Y a partir de ahí diriges el mundo, organizas el cosmos armónico y equilibrado, aprendes de forma definitiva y concluyente que, el «regisseur» que la representación dramática exige, no tiene equivalente en la orquestada representación sinfónica, porque en ella la armonía fluye, pues en ella existen unas leyes inconculcables.
Y las leyes están ahí. Pero, a pesar de ellas, Schonberg nunca puede ser interpretado con igual cadencia, con igual tempo o con igual sentimiento que los que deben de ser seguidos y contemplados para con ellos mostrar a Stravinski. Y Kfenek no ha de ser transcrito al ámbito de lo sonoro lo mismo que Hindemith, porque sus sentires tampoco lo son; como no lo son los de Busoni o Pfitzner, o los de Webern, o los de Kaminski, o los de Honegger, o los de Strauss… o los de tantos otros; porque por encima, o por debajo de esas leyes, fluyendo y refluyendo con plenitud oceánica y lunar, está la voluntad del hombre, el aliento que lo anima, el hálito que lo conturba.
¿A qué suena o a qué debe sonar la Flauta Mágica de Mozart? Para nosotros es la expresión de lo sublime, al menos lo es para muchos, o para algunos de nosotros.

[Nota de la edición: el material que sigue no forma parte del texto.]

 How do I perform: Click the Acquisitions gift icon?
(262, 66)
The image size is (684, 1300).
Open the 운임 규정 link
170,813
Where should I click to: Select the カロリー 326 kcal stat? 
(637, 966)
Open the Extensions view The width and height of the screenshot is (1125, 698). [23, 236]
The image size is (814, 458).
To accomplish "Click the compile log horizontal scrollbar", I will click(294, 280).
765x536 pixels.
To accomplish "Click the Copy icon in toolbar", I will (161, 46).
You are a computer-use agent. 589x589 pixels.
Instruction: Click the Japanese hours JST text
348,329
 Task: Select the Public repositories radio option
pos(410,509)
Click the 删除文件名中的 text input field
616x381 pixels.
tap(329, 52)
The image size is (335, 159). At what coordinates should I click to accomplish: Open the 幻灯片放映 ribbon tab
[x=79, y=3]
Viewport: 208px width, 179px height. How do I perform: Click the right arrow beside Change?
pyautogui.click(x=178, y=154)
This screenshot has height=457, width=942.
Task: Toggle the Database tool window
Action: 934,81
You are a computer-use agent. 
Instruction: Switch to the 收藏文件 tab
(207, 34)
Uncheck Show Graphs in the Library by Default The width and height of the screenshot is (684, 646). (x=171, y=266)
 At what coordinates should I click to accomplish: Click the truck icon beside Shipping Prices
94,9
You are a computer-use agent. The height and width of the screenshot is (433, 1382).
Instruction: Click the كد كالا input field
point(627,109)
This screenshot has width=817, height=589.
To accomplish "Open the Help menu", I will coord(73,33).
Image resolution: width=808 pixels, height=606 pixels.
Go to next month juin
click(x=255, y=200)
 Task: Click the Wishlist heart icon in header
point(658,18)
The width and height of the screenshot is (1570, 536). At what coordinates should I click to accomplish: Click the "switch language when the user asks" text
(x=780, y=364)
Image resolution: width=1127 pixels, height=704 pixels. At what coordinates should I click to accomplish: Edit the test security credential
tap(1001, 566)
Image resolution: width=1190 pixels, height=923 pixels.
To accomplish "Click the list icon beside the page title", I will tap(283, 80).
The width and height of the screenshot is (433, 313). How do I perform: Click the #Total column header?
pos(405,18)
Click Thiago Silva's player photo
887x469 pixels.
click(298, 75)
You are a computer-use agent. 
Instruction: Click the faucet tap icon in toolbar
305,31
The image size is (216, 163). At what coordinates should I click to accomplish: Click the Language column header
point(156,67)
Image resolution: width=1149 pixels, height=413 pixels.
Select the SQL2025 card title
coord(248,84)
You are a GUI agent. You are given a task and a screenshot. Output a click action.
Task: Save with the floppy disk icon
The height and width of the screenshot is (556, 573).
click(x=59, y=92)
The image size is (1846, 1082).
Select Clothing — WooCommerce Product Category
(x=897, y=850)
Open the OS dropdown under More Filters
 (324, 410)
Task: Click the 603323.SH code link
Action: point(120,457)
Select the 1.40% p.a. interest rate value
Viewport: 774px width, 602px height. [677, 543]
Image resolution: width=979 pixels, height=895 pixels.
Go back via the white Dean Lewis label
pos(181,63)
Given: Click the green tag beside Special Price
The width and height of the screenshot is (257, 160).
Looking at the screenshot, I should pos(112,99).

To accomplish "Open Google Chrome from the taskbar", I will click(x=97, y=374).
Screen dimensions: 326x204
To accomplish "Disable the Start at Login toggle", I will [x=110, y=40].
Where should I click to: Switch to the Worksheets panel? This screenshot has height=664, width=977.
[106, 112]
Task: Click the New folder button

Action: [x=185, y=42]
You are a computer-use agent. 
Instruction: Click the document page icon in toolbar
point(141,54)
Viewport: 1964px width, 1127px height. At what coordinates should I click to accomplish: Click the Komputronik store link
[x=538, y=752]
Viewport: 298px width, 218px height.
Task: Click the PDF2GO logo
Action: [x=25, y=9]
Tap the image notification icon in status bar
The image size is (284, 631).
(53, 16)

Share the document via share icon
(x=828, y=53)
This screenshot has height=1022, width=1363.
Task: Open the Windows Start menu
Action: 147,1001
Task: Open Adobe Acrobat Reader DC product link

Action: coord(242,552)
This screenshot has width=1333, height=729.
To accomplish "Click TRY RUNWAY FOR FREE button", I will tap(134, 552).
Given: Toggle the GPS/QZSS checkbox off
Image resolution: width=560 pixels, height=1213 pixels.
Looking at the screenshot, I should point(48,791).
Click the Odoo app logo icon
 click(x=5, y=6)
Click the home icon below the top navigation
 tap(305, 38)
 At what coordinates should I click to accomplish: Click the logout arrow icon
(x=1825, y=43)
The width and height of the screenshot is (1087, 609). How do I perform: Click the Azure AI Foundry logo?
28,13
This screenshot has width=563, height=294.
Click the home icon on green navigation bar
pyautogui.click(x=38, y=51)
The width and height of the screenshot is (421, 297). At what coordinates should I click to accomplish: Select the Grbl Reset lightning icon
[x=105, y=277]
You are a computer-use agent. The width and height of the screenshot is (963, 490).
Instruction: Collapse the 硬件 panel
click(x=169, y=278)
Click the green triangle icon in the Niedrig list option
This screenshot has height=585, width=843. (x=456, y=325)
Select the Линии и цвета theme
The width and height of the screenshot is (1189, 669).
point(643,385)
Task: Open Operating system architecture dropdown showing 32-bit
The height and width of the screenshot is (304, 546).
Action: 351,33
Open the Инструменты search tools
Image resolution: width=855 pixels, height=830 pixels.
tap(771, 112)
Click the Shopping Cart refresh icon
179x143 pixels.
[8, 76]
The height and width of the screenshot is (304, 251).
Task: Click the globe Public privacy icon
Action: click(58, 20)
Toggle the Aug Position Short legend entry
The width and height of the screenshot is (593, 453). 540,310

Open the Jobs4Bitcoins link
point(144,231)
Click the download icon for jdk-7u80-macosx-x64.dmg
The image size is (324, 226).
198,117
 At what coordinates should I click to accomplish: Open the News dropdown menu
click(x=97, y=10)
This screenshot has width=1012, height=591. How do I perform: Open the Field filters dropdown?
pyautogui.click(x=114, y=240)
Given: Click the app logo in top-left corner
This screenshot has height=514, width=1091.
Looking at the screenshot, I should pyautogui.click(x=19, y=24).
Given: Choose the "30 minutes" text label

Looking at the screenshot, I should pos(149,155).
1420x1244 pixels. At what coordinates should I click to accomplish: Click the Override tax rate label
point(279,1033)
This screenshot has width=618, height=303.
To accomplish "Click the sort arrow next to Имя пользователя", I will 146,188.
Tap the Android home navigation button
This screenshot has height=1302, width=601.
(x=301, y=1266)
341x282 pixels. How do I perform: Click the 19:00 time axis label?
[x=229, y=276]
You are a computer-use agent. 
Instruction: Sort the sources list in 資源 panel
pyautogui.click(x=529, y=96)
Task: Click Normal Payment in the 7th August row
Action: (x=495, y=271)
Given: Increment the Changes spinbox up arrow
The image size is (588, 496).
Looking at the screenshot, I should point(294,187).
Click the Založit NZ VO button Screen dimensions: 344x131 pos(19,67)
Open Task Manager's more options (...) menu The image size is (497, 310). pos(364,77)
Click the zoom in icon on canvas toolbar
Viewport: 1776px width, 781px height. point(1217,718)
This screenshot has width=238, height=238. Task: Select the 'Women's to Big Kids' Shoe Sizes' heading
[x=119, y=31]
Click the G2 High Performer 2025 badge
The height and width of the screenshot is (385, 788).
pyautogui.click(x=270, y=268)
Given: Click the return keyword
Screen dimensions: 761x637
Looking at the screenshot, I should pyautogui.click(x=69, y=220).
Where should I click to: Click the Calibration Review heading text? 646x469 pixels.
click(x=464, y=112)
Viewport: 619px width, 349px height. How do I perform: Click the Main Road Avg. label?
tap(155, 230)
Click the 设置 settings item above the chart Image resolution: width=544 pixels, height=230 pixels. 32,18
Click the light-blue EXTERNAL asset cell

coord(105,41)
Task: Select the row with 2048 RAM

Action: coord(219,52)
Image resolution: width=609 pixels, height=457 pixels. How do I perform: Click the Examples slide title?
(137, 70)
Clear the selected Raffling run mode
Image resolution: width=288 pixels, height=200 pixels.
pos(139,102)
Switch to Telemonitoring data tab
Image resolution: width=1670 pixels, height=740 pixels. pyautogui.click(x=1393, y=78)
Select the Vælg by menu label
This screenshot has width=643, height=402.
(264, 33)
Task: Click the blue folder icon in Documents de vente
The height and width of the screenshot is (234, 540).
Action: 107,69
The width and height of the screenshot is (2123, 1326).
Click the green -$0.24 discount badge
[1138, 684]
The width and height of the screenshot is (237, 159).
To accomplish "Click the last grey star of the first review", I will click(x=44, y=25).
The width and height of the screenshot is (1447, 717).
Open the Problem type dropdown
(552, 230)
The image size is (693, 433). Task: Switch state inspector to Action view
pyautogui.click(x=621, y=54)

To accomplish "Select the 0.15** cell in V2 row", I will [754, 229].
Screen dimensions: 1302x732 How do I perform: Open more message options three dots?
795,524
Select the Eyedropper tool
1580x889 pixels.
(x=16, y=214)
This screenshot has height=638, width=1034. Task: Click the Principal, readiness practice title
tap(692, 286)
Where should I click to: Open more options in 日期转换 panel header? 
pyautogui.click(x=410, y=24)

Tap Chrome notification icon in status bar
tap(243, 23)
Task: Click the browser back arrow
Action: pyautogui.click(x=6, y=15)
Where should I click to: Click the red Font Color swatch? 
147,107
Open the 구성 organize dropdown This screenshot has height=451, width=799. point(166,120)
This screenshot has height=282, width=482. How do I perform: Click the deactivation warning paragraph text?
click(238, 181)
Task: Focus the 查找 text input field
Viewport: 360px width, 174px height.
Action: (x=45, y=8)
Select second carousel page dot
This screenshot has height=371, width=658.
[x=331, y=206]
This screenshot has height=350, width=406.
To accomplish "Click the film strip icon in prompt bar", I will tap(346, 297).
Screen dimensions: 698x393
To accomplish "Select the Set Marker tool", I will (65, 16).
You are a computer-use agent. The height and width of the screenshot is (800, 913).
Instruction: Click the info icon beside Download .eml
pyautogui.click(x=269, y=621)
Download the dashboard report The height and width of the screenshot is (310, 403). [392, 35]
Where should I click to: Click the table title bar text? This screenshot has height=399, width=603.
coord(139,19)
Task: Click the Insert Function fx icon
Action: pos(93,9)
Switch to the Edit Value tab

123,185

Pero ¿es eso realmente así? o, por otra parte, de lo que en verdad, se trata es de los restos del naufragio que, la marea de la Historia, aquella que refluye con el tiempo y se llevó consigo los ideales de los nuevos burgueses, encarnados en la francmasonería, depositó en alguna de las playas de nuestra orilla oscura. Y estos ideales ¿eran sublimes o simplemente confortables?